Dr Sabine Colnot, PhD, graduated as a medical lab technician in 1982. She headed a clinical laboratory with « Doctors without Borders » in 1988 in Thailand, and turned to academic research at French National Institute for Health and Medical Research in Paris, working as a self-learner lab engineer. After completing her PhD in 1999, she has been a post-doctoral scientist with Dr Perret at Cochin Institute in Paris, got an academic position in 2003, and heads her research group since 2006.
Since 2019, she leads her research team "Oncogenic functions of beta-catenin signaling in the liver" at the Centre de Recherche des Cordeliers in Paris (INSERM UMRS1138).
New targets of β-catenin in liver primary cancers
Hepatocellular carcinoma (HCC) is the most frequent liver primitive cancer, and the second cause of death by cancer worldwide. It is associated with major risk factors, such as B and C viral hepatitis, alcohol abuse and metabolic syndrome. Its poor prognostic is due to a lack of therapeutic options, consisting in a first-line surgical tumor removal, and in administration of sorafenib, increasing life expectancy of only several months. Two decades ago, Christine Perret’s lab found that 15 to 40% of the HCCs depend on activating mutations of CTNNB1 encoding β-catenin (CTNNB1-mut) (de la Coste, PNAS 1998). These HCCs constitute a particular class of HCCs, with peculiar phenotypic traits.
We generated transgenic murine models of hepatic β-catenin activation/inactivation, thereby showing that β-catenin plays multiple roles in liver physiopathology: i) an aberrant β-catenin activation in the adult liver is an oncogenic event (Colnot et al., PNAS 2004); ii) a physiological Wnt signaling in a restricted area of adult hepatocytes is responsible for the so-called zonation of liver metabolic functions (Benhamouche et al., Dev Cell 2006); iii) during embryogenesis, β-catenin aberrant signaling engages hepatic progenitors towards a biliary fate (Decaens et al., Hepatology 2008).

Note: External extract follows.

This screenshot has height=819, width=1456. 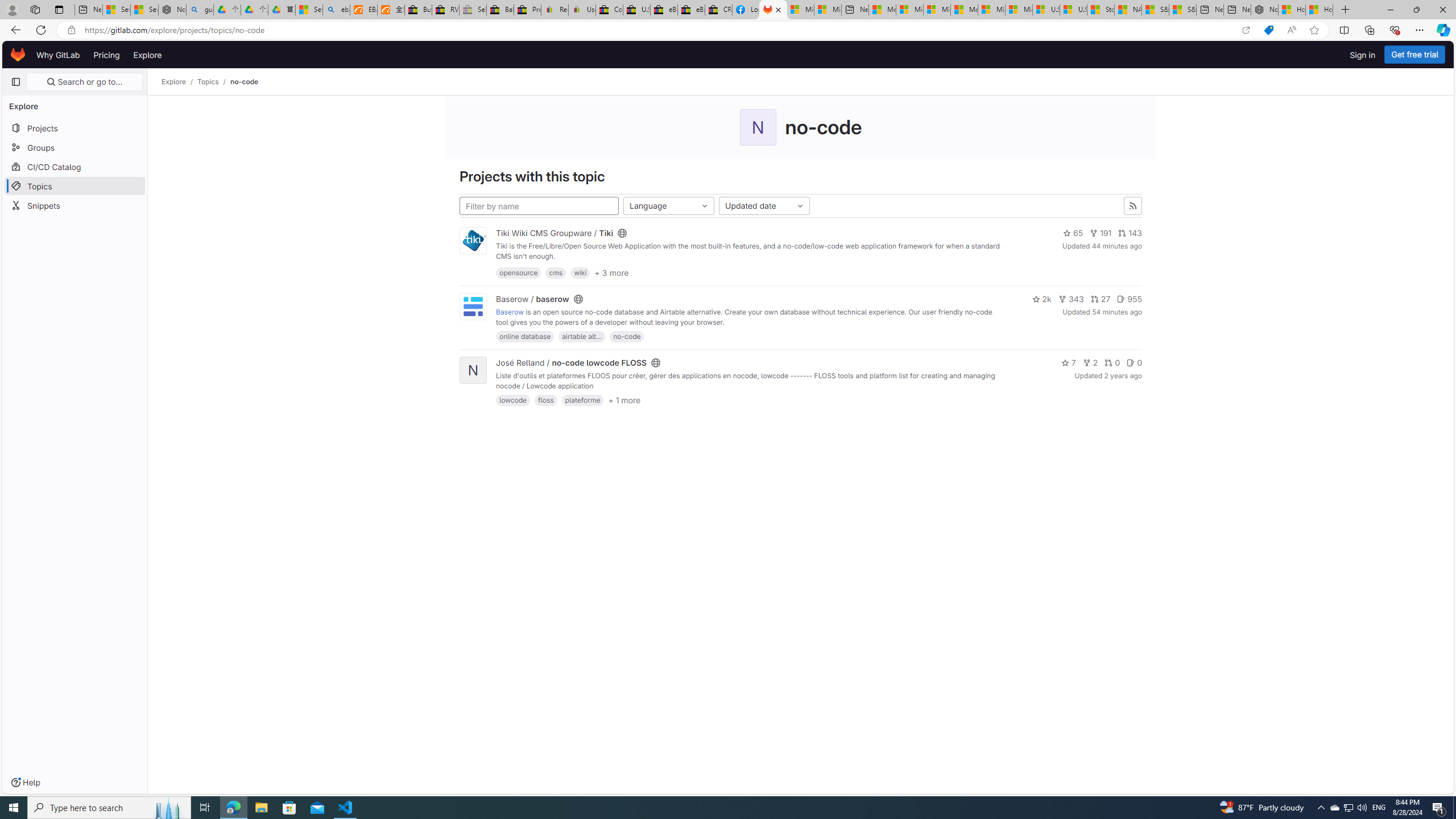 I want to click on 'Snippets', so click(x=74, y=205).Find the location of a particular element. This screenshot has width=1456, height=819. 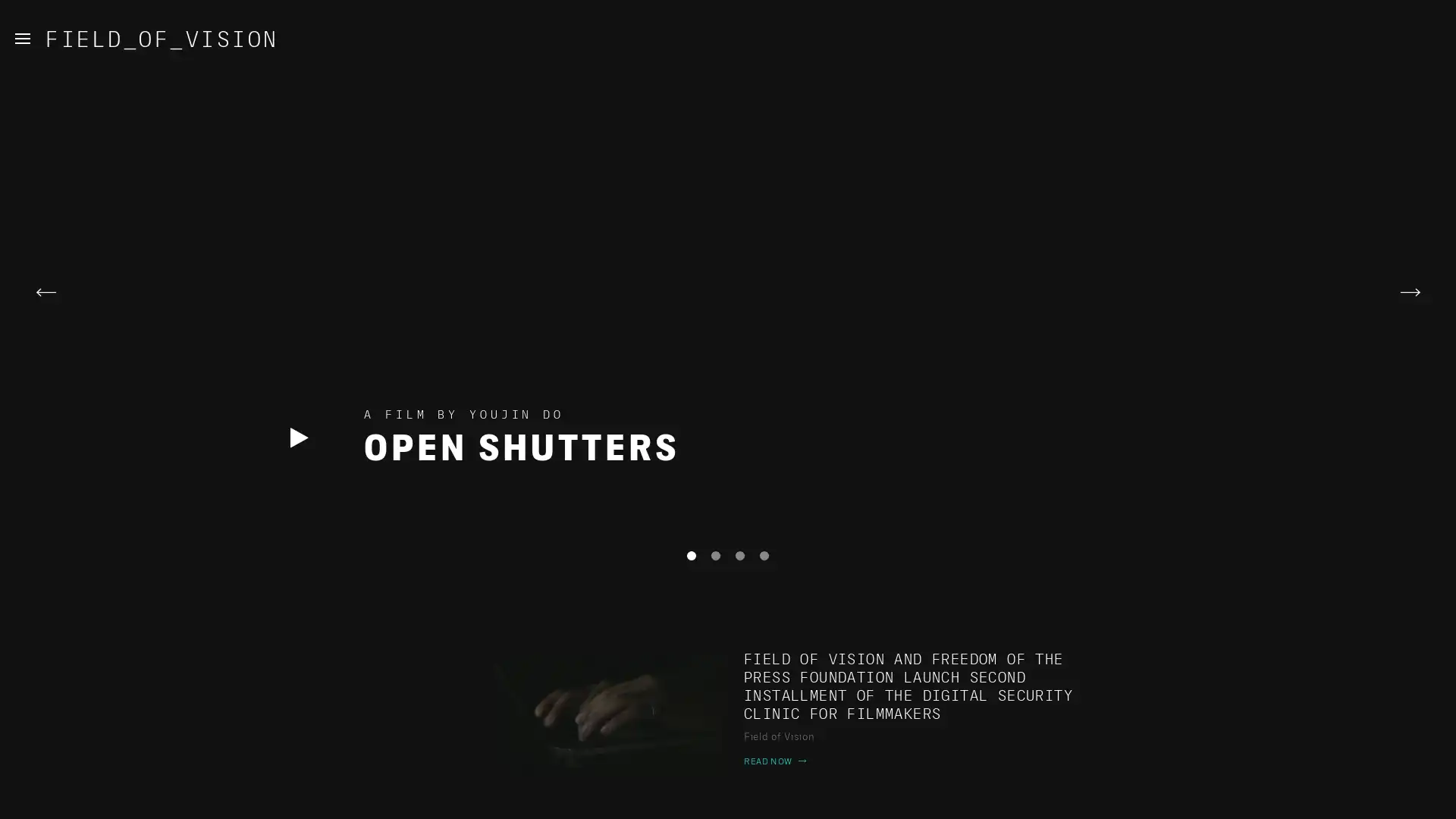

My research group then focused on β-catenin-induced transcriptional program, showing that it elicits the expression of genes involved in proliferation (Torre et al., J Hepatol 2011) and in metabolism (Gougelet at al., Hepatology 2014). We also brought the proof-of-concept that a miRNA-targeted approach is anti-tumoral in a context of β-catenin-activated HCC (Gougelet et al., Gut 2016).
More recently, we showed that β-catenin-activated HCC have specific metabolic needs. They are addicted to fatty acids to fuel their energetic needs (Senni et al., Gut 2019). They use dietary choline to enhance phospholipid synthesis and to overmethylate DNA, both being involved in cancer cell proliferation. β-catenin-activated HCCs can specifically detected by fluorocholine positron emission tomography (Gougelet, Sartor, Senni et al., Gastroenterology 2019)
Our lab goes further in characterizing in vivo key steps of liver carcinogenesis, at the molecular and cellular levels, focusing on epigenetic and metabolic events involved in this process, with the goal to propose new therapeutic targets for β-catenin-activated HCCs, that will be tested in our preclinical murine models.